Planning an investigation, gathering and processing raw data with uncertainties, and writing the project report that contributes 30 marks to the award.

What this key area is asking

The SQA wants you to know how to plan an experimental investigation, gather and process raw data with full uncertainty analysis, and write the report that makes up the Advanced Higher project, worth 30 marks and 25 per cent of the course award. It applies the inquiry skills of the whole course in one extended piece of work.

Planning the investigation

Good planning is where many marks are won or lost. The chosen experiment must have a genuine underpinning physics that you can explain, and the variables must be controlled so that any change in the dependent variable can be attributed to the independent one. Planning also means choosing instruments of appropriate precision and a range wide enough to reveal the relationship, and anticipating the main sources of uncertainty before starting.

Gathering and processing data

Raw data should be recorded in clear tables with units and the uncertainty of each measurement. Repeating reduces random uncertainty and lets you quote an uncertainty in each mean. Processing then combines measurements (often via a relationship rearranged into straight-line form), and the uncertainties are combined by adding percentage uncertainties for products and quotients. The aim is a final result quoted as a value with an absolute uncertainty.

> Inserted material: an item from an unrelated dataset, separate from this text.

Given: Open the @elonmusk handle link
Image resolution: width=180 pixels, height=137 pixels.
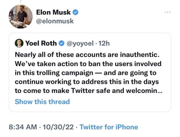Looking at the screenshot, I should [x=55, y=21].
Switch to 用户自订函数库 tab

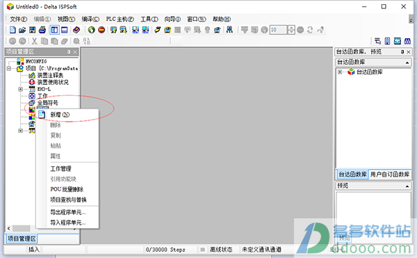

Presenting and analysing results

A straight-line graph is the standard analytical tool: it tests whether the expected relationship holds and yields a quantity from its gradient. The analysis should compare the result with an accepted value where one exists, and discuss whether they agree within the quoted uncertainty. Clear, correctly labelled graphs with error bars are directly rewarded.

Evaluating and concluding

A strong evaluation does not just list problems; it identifies which uncertainty dominated (the largest percentage uncertainty) and proposes a specific improvement that would reduce it. The conclusion should answer the original aim quantitatively, with the result and its uncertainty, and connect the finding to the physics that motivated the investigation.

Examples in context

A pendulum project measures $g$ from the gradient of $T^2$ against $L$, repeating timings over many swings to cut random uncertainty. A terminal-velocity project drops spheres through a liquid and analyses the balance of forces. An RC discharge project measures the time constant of a capacitor and compares it with $RC$. In every case the marks come from a clear aim, valid data, correct uncertainty handling, good graphs and a justified evaluation, exactly the skills this area builds.

Try this

Q1. State what the independent variable in an experiment is. [1 mark]

• Cue. The variable deliberately changed by the experimenter.

Q2. State why measurements are repeated in the project. [1 mark]

• Cue. To take a mean, reducing random uncertainty and giving an uncertainty in the mean.

Q3. State what a good evaluation should identify about the uncertainties. [1 mark]

• Cue. The dominant (largest) source of uncertainty, with a justified improvement.